The new owner of Plaza Foods in Rancho Murieta is using the 26-year-old supermarket as a springboard to expand her online sales of groceries.
“I spent 15 years in high tech, so dot-com was a natural migration for me,” said Lewallen, who had worked as a finance manager for a technology company.
For logistical reasons, Lewallen and her husband, Paul Emmerich, looked for a place in the center of the country to open a warehouse. They chose Tyler, Texas, and moved there. They had just begun to expand into shipping general groceries when Emmerich died in 2011.
“I decided with the recession and everything, people were going to look for cost-effective means to shop,” Lewallen said. “So we included groceries. Ironically, the grocery orders are more now than the gourmet, and it will continue to grow.”
Emmerich’s death caused Lewallen to take stock of her life and business, and she decided to return to an area where she had a network of friends and business associates. She began to look for a business that would dovetail nicely with her online gourmet foods business, and she found it at Murieta Plaza Foods. She can retail the gourmet foods that were so popular with her local customers at the brick-and-mortar store, and the store’s inventory can be shipped to online customers.
Plaza Foods wasn’t up for sale when Lewallen approached the Sextons, but the family had been thinking of looking for an exit strategy. The store’s founders are in their 70s, and 48-year old Darin and 50-year-old Michelle were ready to try new things after 36 years at what they call the “College of Bob.” Their profitable store was attractive to Lewallen because of its 36 well-trained staff members and about 750 sales a day.
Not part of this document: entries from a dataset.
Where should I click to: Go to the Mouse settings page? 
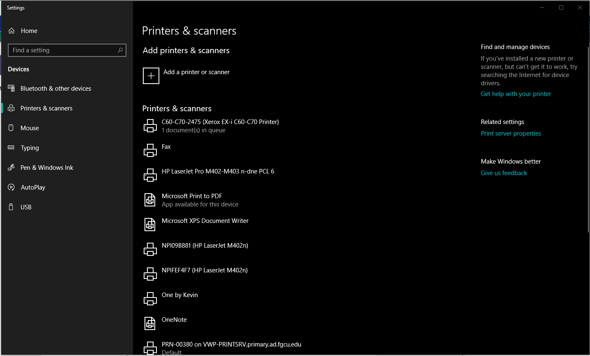pyautogui.click(x=30, y=128)
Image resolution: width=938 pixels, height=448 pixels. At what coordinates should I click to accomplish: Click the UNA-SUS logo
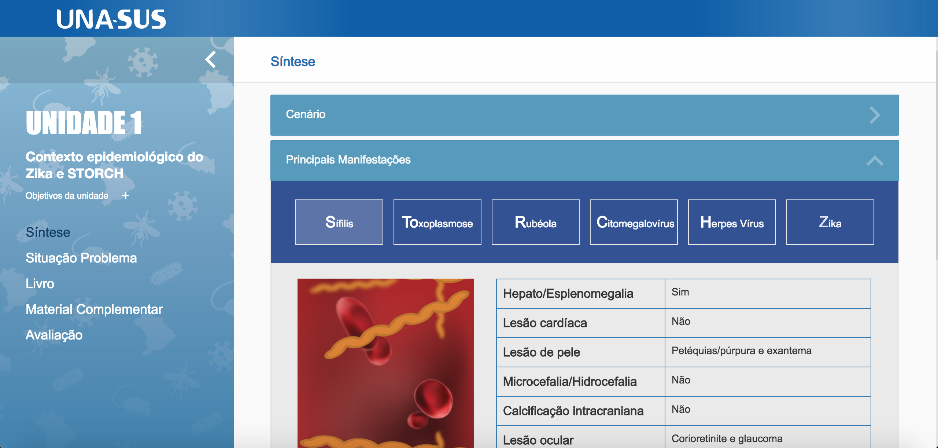[x=111, y=19]
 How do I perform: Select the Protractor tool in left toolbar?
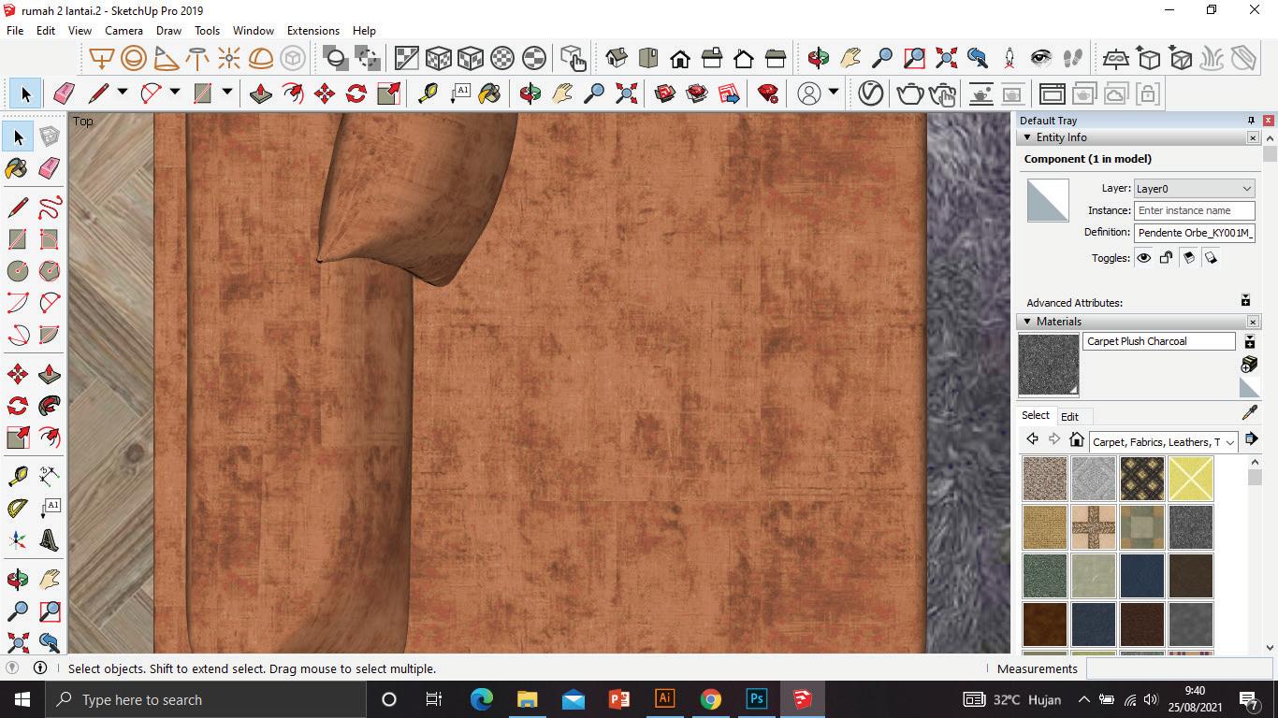coord(17,509)
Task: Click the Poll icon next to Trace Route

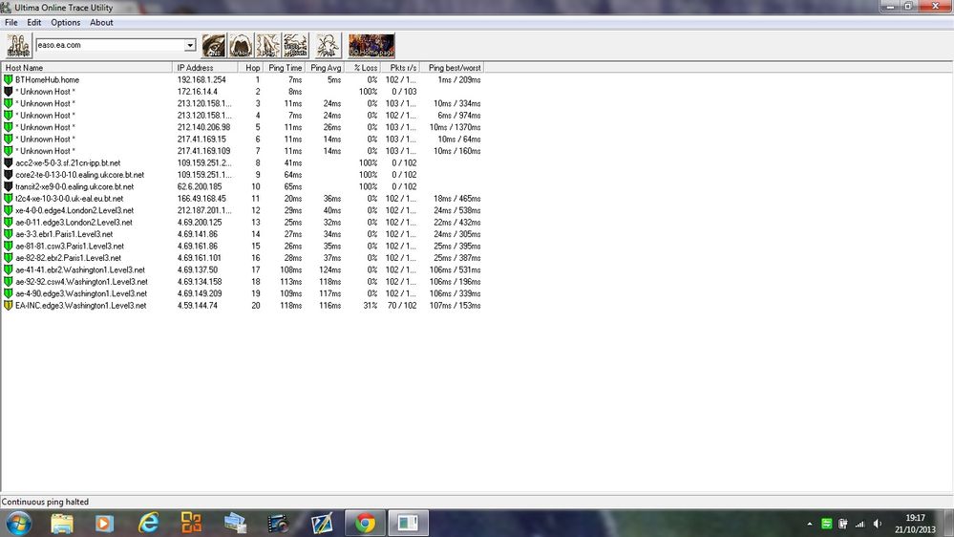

The Sextons say their success came from listening to customers and making many of the adjustments that were recommended. Lewallen said she’ll do the same, and she’ll add things that were a hit with customers at Sheldon Farms.
Passing the test
A change in the GED test put the staff and volunteers at Sacramento Food Bank & Family Services through their paces as 2013 came to a close. On Jan. 2, the GED Testing Service unveiled a new exam that creators say will measure whether applicants are prepared not only for college but also for a career in today’s job market.
“We’ve known of this change for a while,” said Genevieve Deignan, the food bank’s programs director. “They started talking about it like two years ago, so anyone who had previously passed a section from the current version needed to pass all five by the end of (last) year, or they needed to start from scratch with the new test version. We pumped out a lot of students in the past four months.”
For students who weren’t quite ready, Deignan, her six adult education staff and roughly 65 volunteers took them aside and told them to wait until 2014 to begin the testing. Besides the GED classes, the food bank’s adult education programs also offer classes in English as a second language and computer skills. In 2012, classrooms in Oak Park and North Sacramento served 2,318 individuals. Deignan saw a huge surge in demand that year that she attributes to people wanting to get in before the new GED test and greater access to computers at the new Education and Technology Center at 3333 Third Ave.
Because of faithful volunteers, the adult education program was able to offer about 49,000 hours of service in 2012 on a budget of just $330,000. That was about 9 percent of the food bank’s overall budget.
Coloring your world
Sacramento residents are seeing the City Hall garage at 10th and I streets in a different light, thanks to the work of Peters Engineering, Otto Construction and Garrahan Electric.
As part of a $1.2 million renovation of the parking structure, the contractors installed lights and programmable controls that allow city staff to bathe the 20-year-old building’s exterior in different hues. For instance, at Christmas, the garage twinkled in shades of red and green.
“The idea was to bring interest to the building,” said Chuck Pasillas of Peters Engineering. “As you know, they have events that happen in the adjacent park, the Cesar Chavez Park, and the colors make it more festive. It’s an area where people gather, and we want the building to have interest, and that was the reason for our approach on the lighting design.”
It isn’t solely for the amusement of visitors, however, Pasillas said, because the city hopes that a more attractive and identifiable look will attract new tenants to the building’s first-floor retail spaces. There’s 13,641 square feet available.
“The city of Sacramento has been largely housing their different groups in that building, in the actual retail space of that building,” Pasillas said, “so there hasn’t been a real need to draw interest to that building until now. They’ve moved out and they want to be able to lease out the retail space.”